My plan is to pretty much continue as I have. I do a Jillian Michaels Shred DVD almost daily and they average 25-45 minutes (when I am extra crazy I have done an 80 minute one but that is usually reserved as punishment for a weekend of bad eating antics). I also have been dabbling in some Couch to 5K running. On my run days I often feel ripped off in the strength training so I will be checking out some of the Peak 313 youtube videos and workouts to take care of that.
As far as diet is concerned again I will continue as I have. I am a Weight Watchers girl. I am a point counter and see foods in terms of points (made up of protein, carb, fat, and fibre). All the food I make though is nutritionally sound and for the most part always has been, it is the portion control aspect I need. I am also a mostly clean eater. There is very very little processed food that enters our home and if it does it is usually something specific I need to add to a recipe (or something my mother or mother in law have sent for the kids). We don't do packaged cookies or treats as I do all our home baking. After a few years of cleaning up I can't even eat a lot of processed things as I will get a rash in my mouth almost instantly. I am no longer desensitized to the additives and preservatives.
I am part of a network of wonderful ladies who I am doing a biggest loser challenge with. We have been doing the challenge since July 1st, 2011 and are now on round FIVE! Together we have lost over 300 lbs, at least. We chat back and forth and give each other tips and and ideas and support. It is great. Without them my transformation never would have begun. It started as a way for everyone to lose their baby weight but for me became entire health overhaul.

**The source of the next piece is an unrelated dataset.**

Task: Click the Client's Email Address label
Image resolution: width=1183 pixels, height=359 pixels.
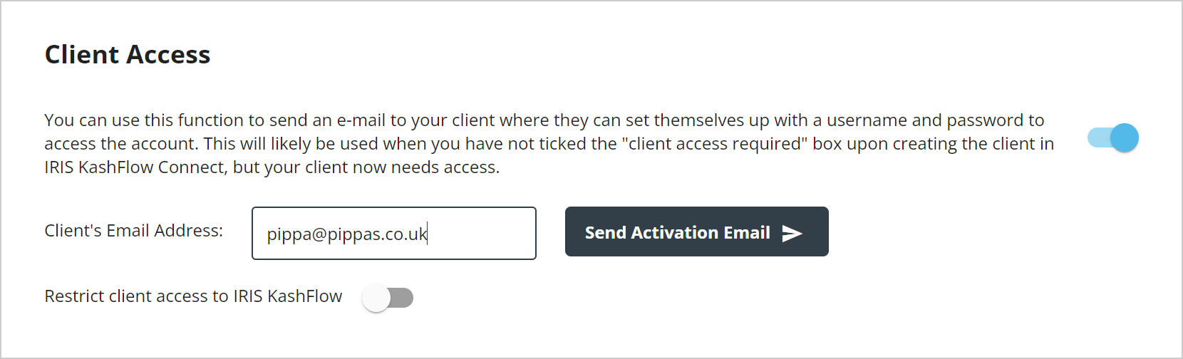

To date I have come in 2nd twice, once I had to bow out (due to personal reasons) and once I didn't make the top three but must have been at least 5th. This round, this is MY round to win.

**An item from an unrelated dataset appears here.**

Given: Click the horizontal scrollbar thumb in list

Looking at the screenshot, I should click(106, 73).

I hope that between having the Peak 313 Challenge and Round 5 of our Biggest Loser challenge that I will be able to blast off these last 25 lbs.
I hope that I will continue to make healthy choices for not only my body but for the bodies of my children as well.
I hope that I can increase my will power where my home baking is concerned. That is my big downfall. I'll make a pan of uber healthy granola bars but it doesn't take many before the points really add up.
I hope that the Peak 313 exercises will give me a boost to my jogging days so I can go from dabbling in jogging to actually being a jogger. I won't feel gipped strength wise if I add the exercises which will encourage me to jog more. That is my theory.
I am praying for the mental strength to achieve my physical strength. Motivation and determination don't come easy.
I am praying for the ability to resist the temptations of seconds, the extra handful of chips, eating the whole chocolate bar (current fav is the Lindt Dark with Chilli added, WOWZA).
I am praying for, and I know this sounds materialistic and superficial buuuut...new runners. I have only one pair that is a few years old. Slightly more of a fashion than function kind of runner, kind of like a basic walking shoe. They don't have the cushioning and stability for what I am doing. I also have very weak ankles, especially the left which suffered a break a few years back. My ankle is causing me a lot of pain and has more recently been requiring me to have more off days than I would like. In a way new runners are a necessity. Trouble is that the higher performance runner you need the more expensive they get (heck even basic ones are $100). I have my eye on a few and am
I will close this post now. Evelyn has drifted off and I must put her in her crib. It also means that my window to exercise has opened. I think I will hit up the level four in the Ripped in 30 DVD. Afterwards I will make myself a pineapple, banana, and strawberry smoothie. Yummy!